The category, which at Roots spans leggings, tracksuits, sports bras and bike shorts, has seen such sustained double-digit growth that Meghan Roach plans to make it a key part of the business’ future.

“It’s an area … you will see us continue to expand upon,” she told analysts on a Friday call.

The Toronto-based retailer’s push into activewear has taken shape over many years and included several turns as the official designer and supplier of Team Canada’s Olympic uniform.

But consumers have had plenty of choice when it comes to workout gear and other apparel suited to their sporting needs. On top of the slew of athletic brands like Nike and Adidas, shoppers have also gravitated toward Lululemon Athletica Inc., Alo and Vuori, ramping up competition in the activewear category.

Roach feels Roots’ toehold in the category stems from the fit, feel and following its merchandise has cultivated.

“Our product really resonates with (shoppers) because you can wear it through multiple different use cases and occasions,” she said.

“We’ve been seeing customers come back again and again for some of these core products in our activewear collection.”

Her remarks came the same day as Roots revealed it lost $5.2 million in its latest quarter compared with a loss of $5.3 million in the same quarter last year.

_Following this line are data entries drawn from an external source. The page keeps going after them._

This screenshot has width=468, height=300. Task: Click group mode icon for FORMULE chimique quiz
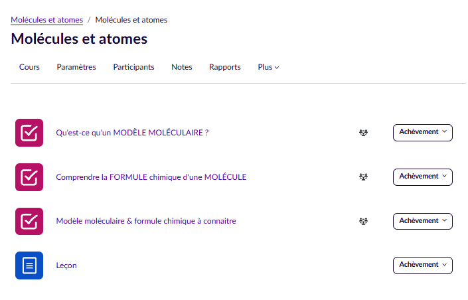click(x=363, y=177)
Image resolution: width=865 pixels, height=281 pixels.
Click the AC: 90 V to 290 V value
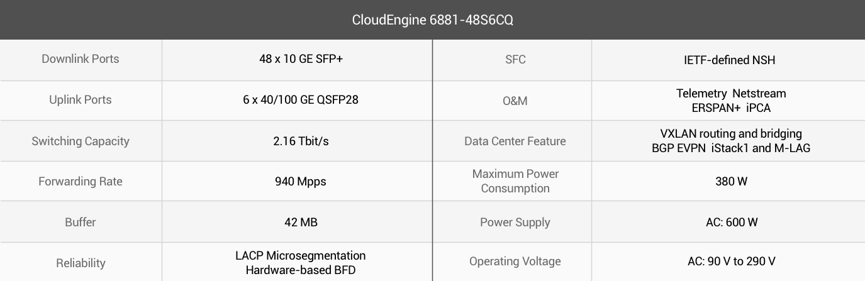732,261
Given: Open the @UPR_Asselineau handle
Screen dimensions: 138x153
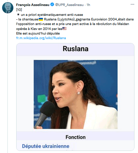Looking at the screenshot, I should tap(69, 5).
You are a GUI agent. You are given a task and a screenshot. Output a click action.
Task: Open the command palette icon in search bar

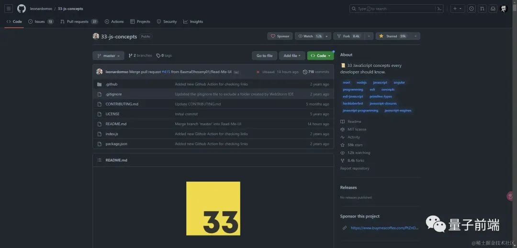438,9
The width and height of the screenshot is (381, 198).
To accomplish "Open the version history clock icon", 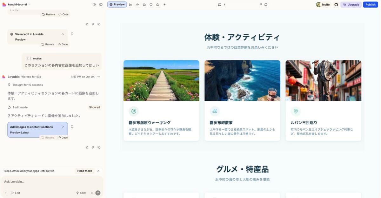I will [x=94, y=4].
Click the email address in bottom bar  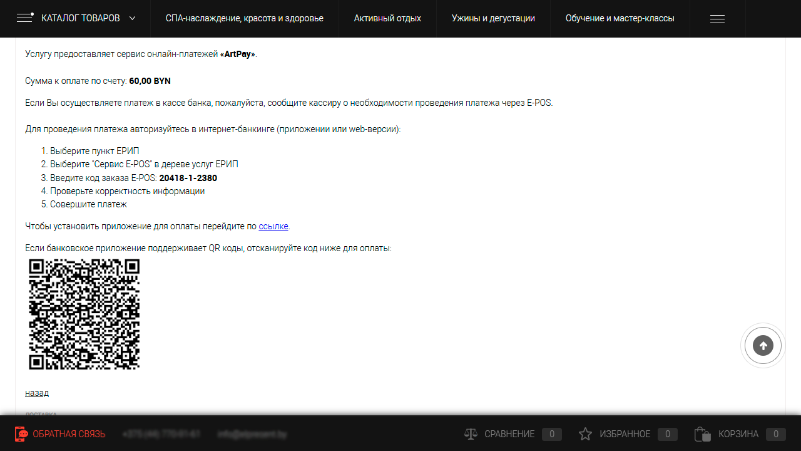tap(252, 434)
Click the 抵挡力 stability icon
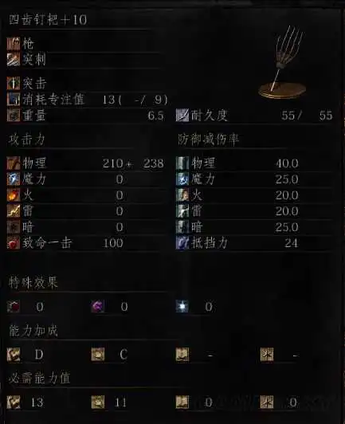Viewport: 345px width, 424px height. pyautogui.click(x=182, y=243)
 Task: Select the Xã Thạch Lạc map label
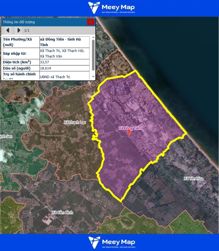pyautogui.click(x=75, y=122)
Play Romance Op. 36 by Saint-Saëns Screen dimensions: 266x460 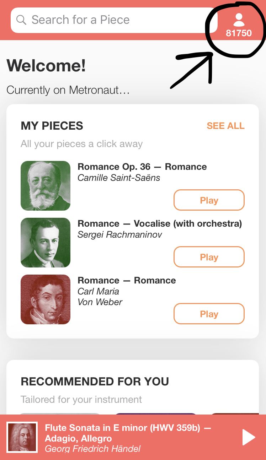[x=209, y=200]
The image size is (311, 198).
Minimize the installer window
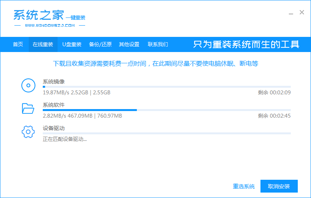[x=291, y=13]
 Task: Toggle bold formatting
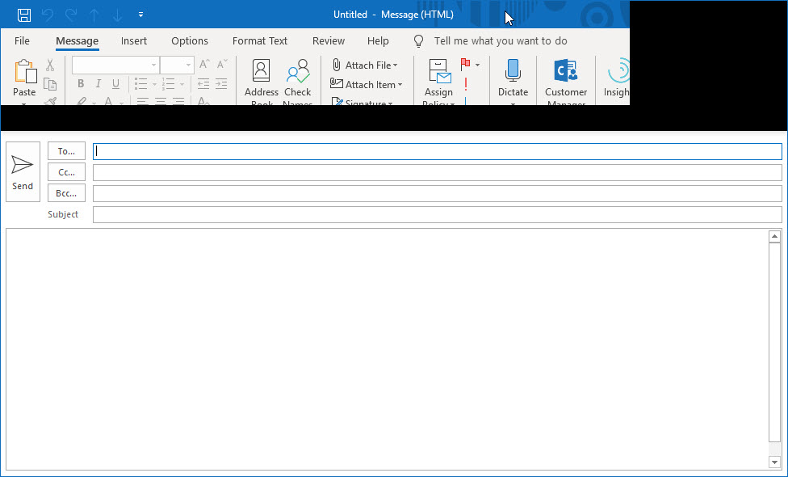80,83
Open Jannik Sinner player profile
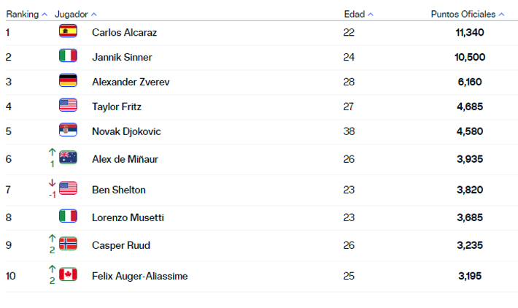Screen dimensions: 518x308 point(122,57)
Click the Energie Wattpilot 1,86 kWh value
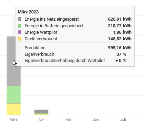Viewport: 144px width, 125px height. [122, 32]
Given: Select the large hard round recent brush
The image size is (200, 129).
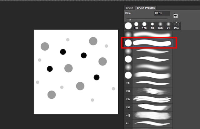Looking at the screenshot, I should pyautogui.click(x=128, y=26).
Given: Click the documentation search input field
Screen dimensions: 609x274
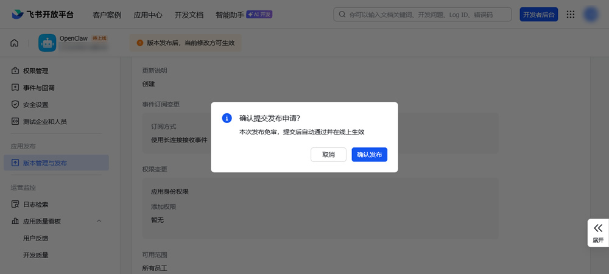Looking at the screenshot, I should (426, 15).
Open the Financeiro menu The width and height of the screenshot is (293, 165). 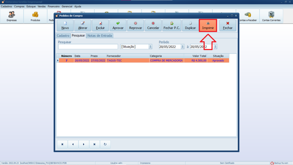click(54, 6)
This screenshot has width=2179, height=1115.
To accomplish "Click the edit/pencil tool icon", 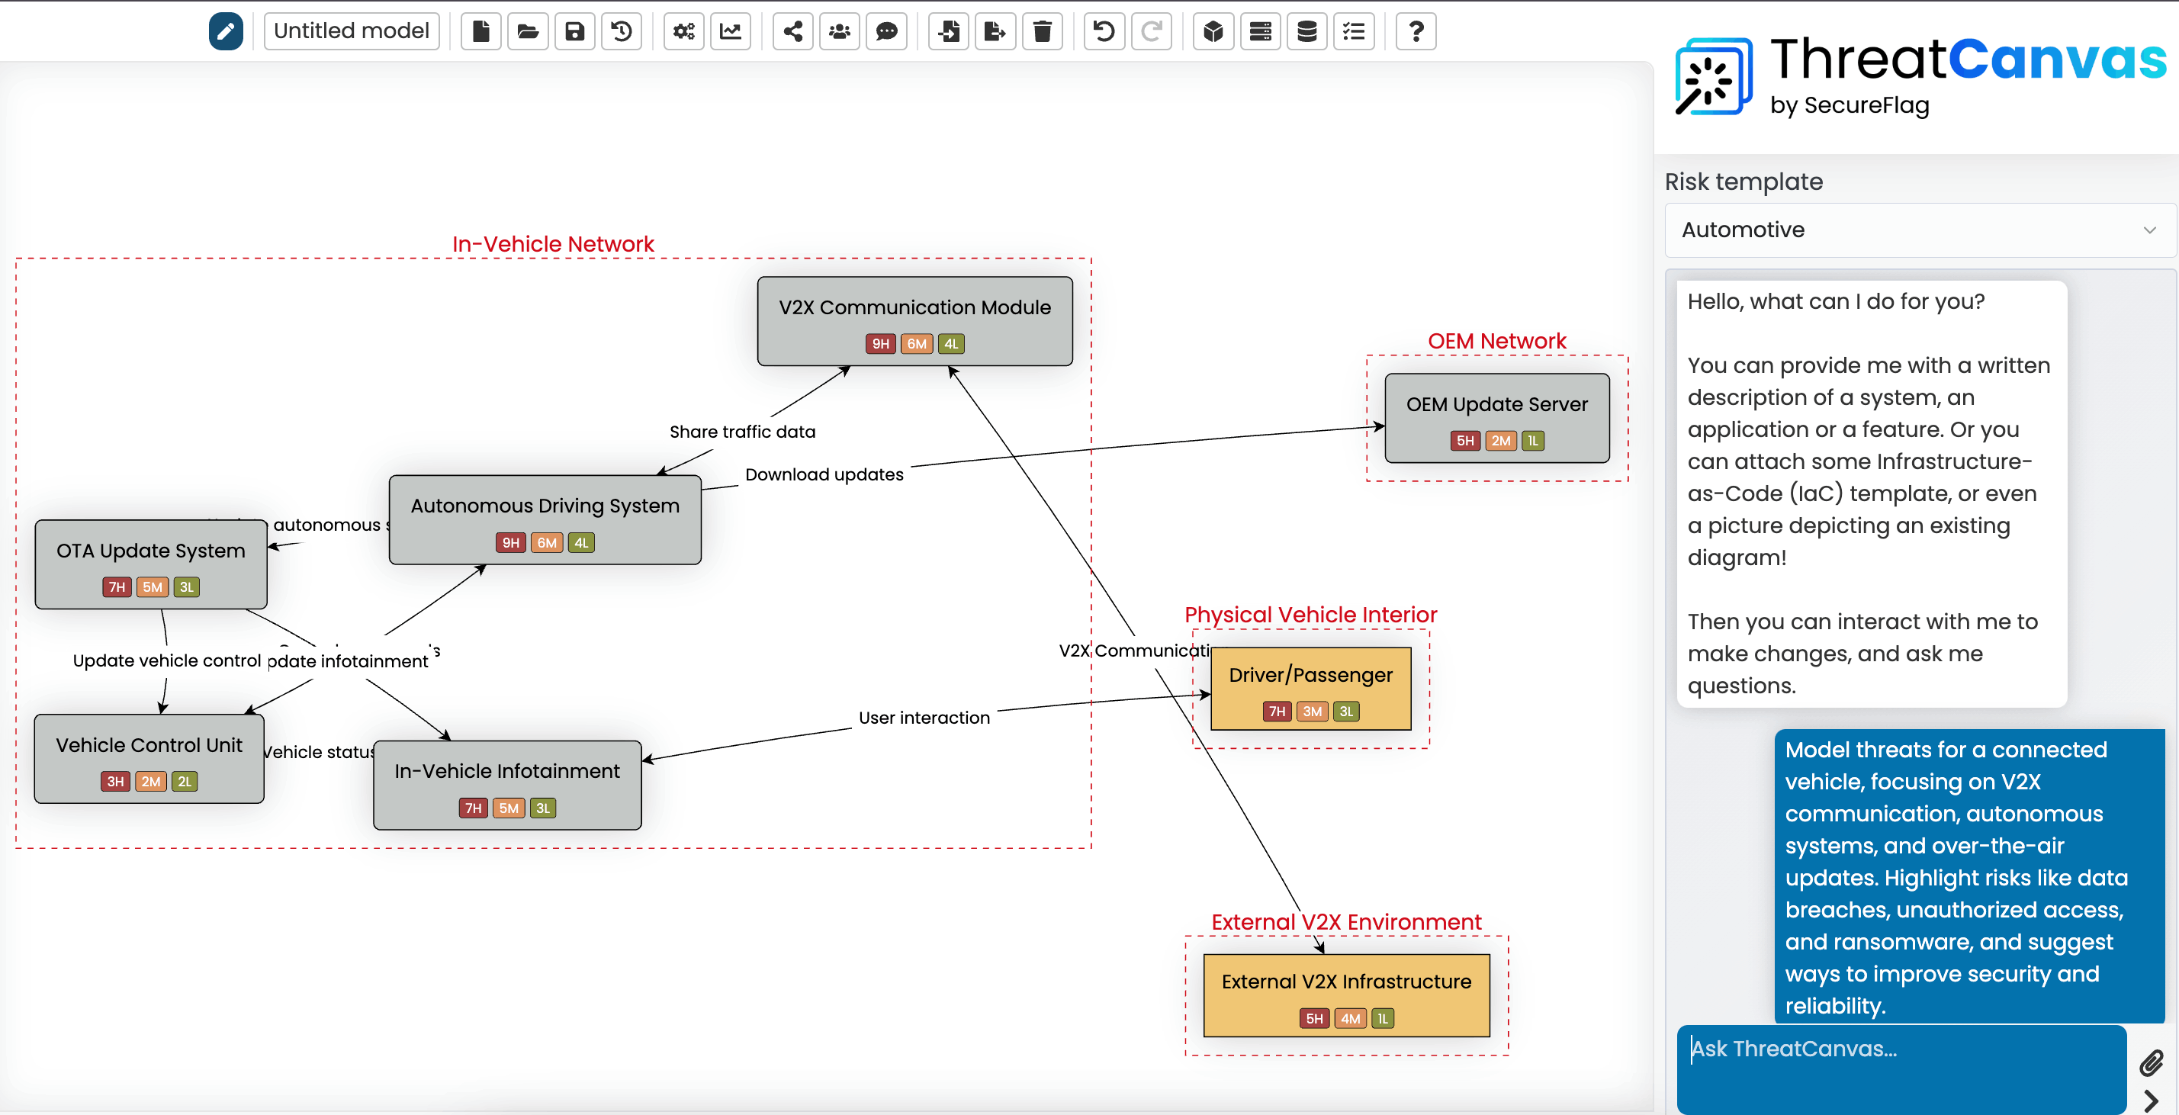I will (223, 31).
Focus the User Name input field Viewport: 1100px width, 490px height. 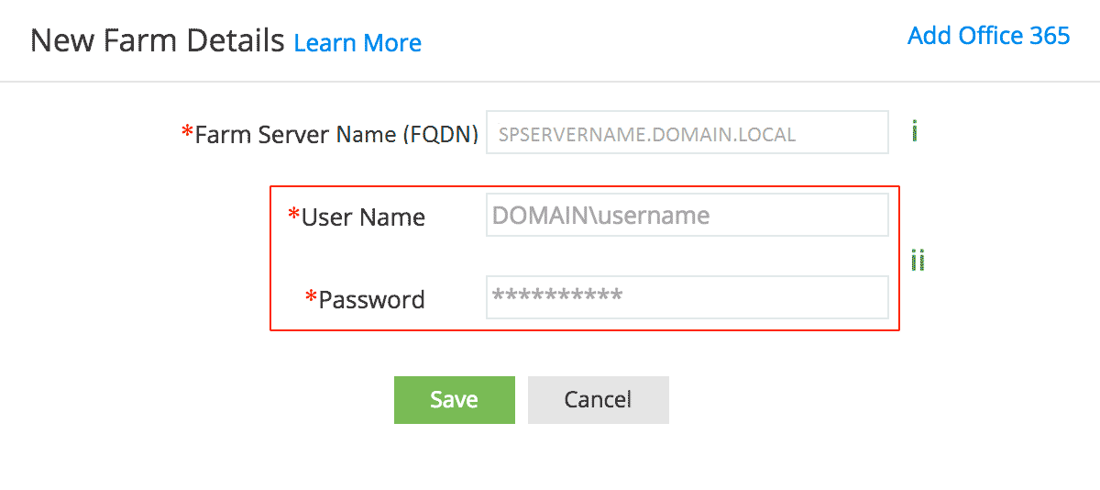(687, 216)
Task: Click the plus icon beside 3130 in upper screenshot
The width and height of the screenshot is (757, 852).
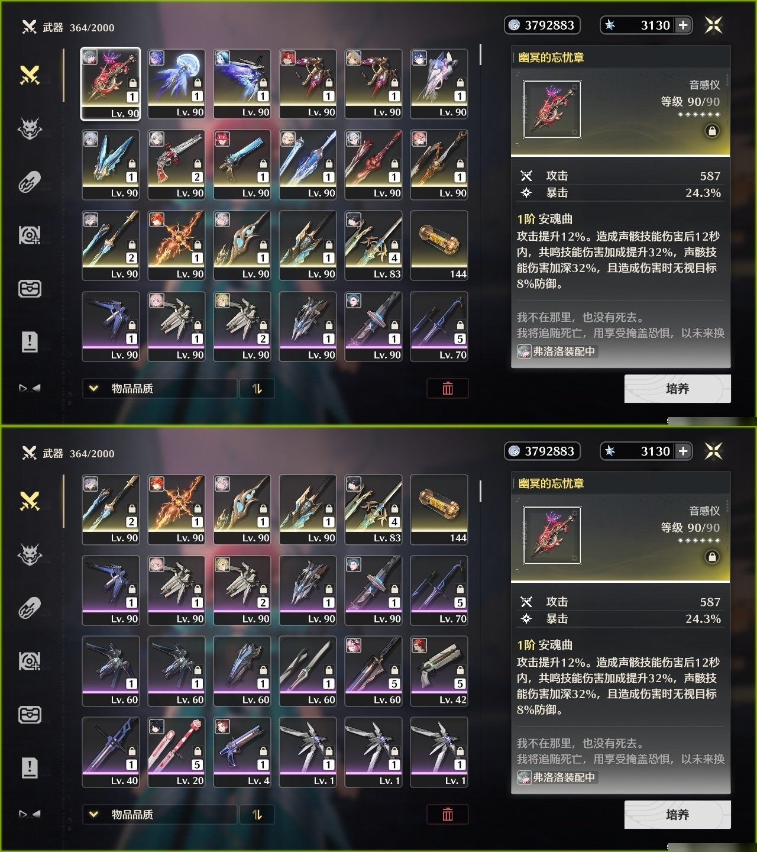Action: pos(683,25)
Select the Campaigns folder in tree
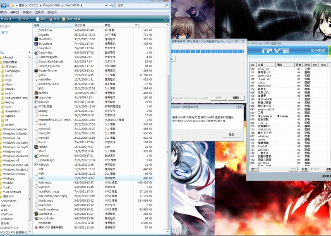This screenshot has height=236, width=331. point(12,71)
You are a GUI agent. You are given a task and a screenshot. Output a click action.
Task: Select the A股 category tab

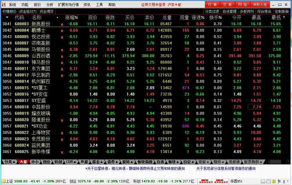pos(23,162)
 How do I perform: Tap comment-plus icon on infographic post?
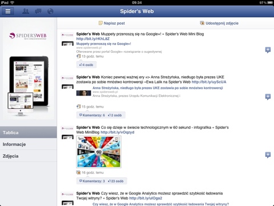(x=268, y=155)
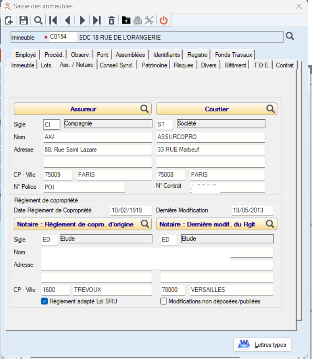Click the magnifier next to Immeuble name field
The image size is (312, 359).
(x=290, y=36)
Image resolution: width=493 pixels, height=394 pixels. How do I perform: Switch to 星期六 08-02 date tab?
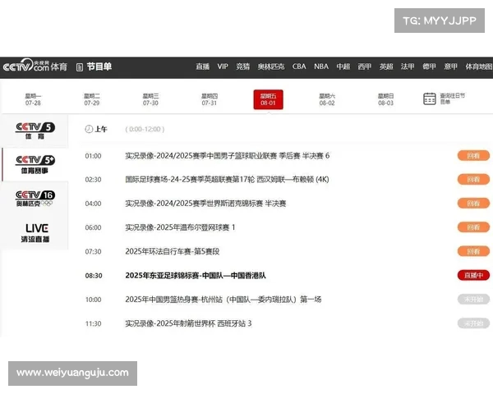click(x=327, y=99)
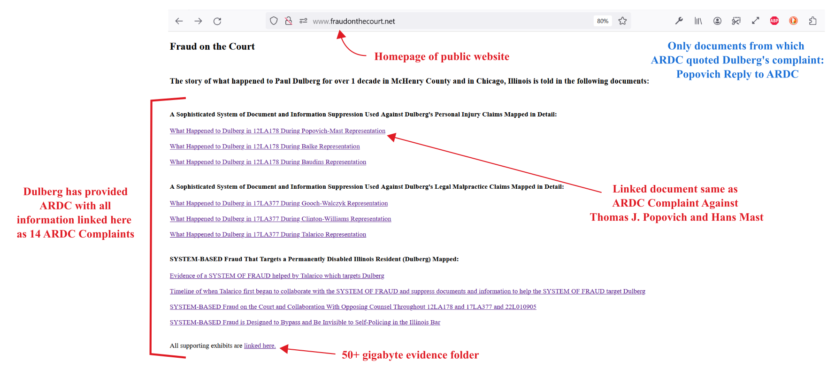Bookmark this page with the star icon
835x377 pixels.
622,21
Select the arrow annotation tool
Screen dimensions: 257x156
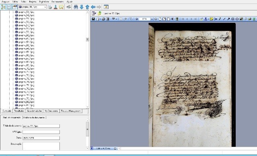(228, 19)
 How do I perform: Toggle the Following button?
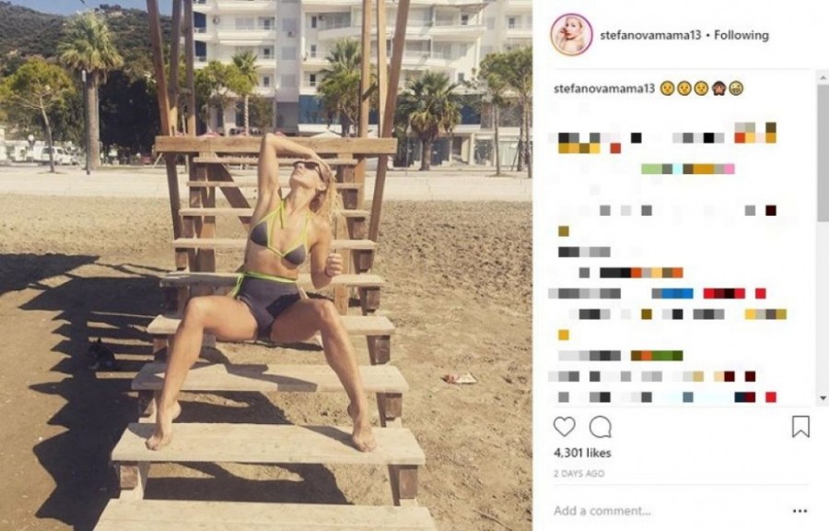click(741, 35)
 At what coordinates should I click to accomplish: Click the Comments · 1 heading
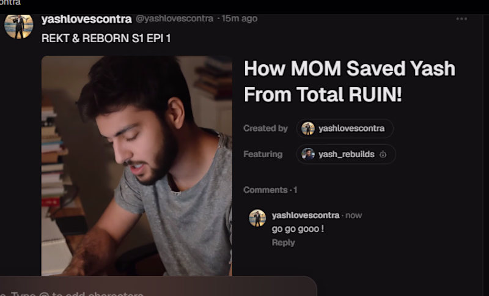(270, 190)
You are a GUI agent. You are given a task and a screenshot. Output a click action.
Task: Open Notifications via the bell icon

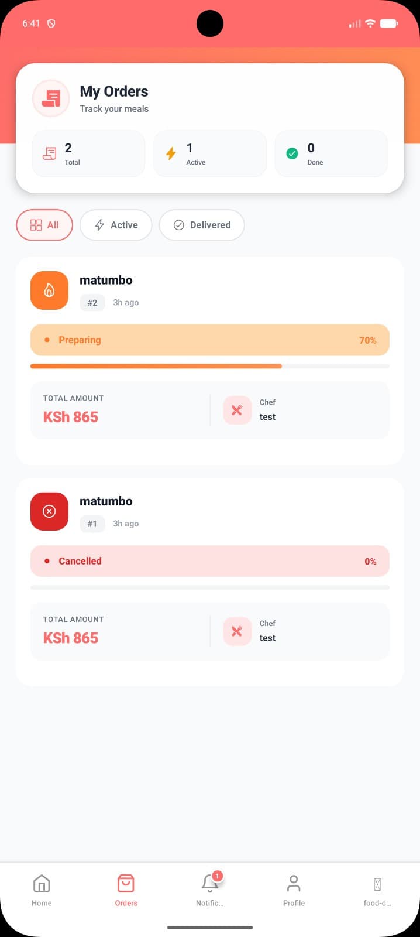(x=209, y=885)
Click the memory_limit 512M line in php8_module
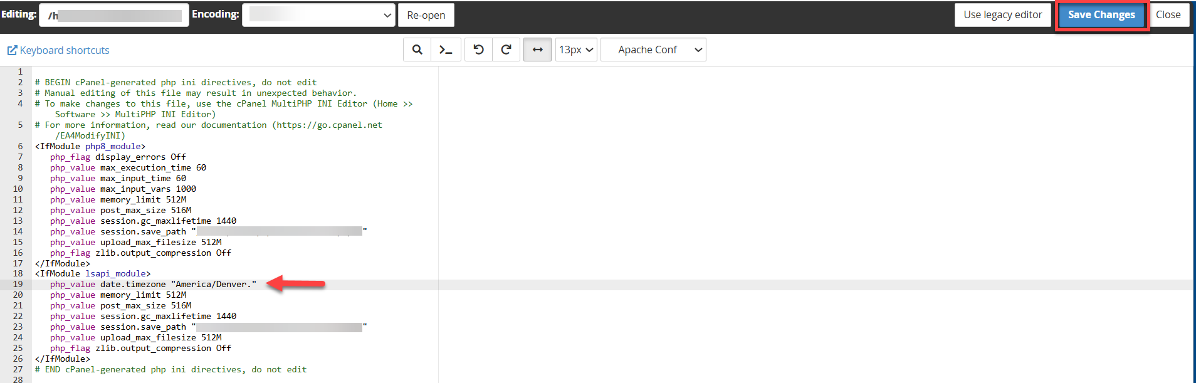The image size is (1196, 383). point(143,200)
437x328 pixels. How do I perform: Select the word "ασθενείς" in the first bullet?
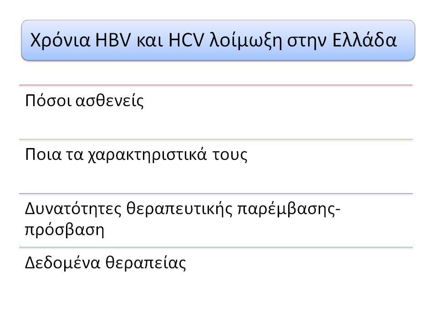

The company said the second-quarter loss amounted to 13 cents per diluted share for the quarter ended Aug. 3, the same as a year earlier.

In presenting the results, Roach reminded analysts that the first half of the year is usually “seasonally small,” representing just 30 per cent of the company’s annual sales.

Sales for the second quarter totalled $47.7 million, down from $49.4 million in the same quarter last year.

The move lower came as direct-to-consumer sales amounted to $36.4 million, down from $37.1 million a year earlier, as comparable sales edged down 0.2 per cent.

The numbers reflect the fact that Roots continued to grapple with inventory challenges in the company’s Cooper fleece line that first cropped up in its previous quarter.

Roots recently began to use artificial intelligence to assist with daily inventory replenishments and said more tools helping with allocation will go live in the next quarter.

Beyond that time period, the company intends to keep exploring AI and renovate more of its stores.

It will also re-evaluate its design ranks.

Roots announced Friday that chief product officer Karuna Scheinfeld has stepped down.

Rather than fill the role, the company plans to hire senior level design talent with international experience in the outdoor and activewear sectors who will take on tasks previously done by the chief product officer.

This report by The Canadian Press was first published Sept. 13, 2024.

Companies in this story: (TSX:ROOT)

The Canadian Press. All rights reserved.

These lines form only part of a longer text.